-- Opening Marker --

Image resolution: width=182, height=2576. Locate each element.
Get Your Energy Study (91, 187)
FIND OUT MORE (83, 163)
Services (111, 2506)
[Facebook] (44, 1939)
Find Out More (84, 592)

-- Closing Marker --

Task prompt: Please copy exactly, and only, the lines running from the one containing "Get Your Energy Study (91, 187)" through the end of the listing.

Task result:
Get Your Energy Study (91, 187)
FIND OUT MORE (83, 163)
Services (111, 2506)
[Facebook] (44, 1939)
Find Out More (84, 592)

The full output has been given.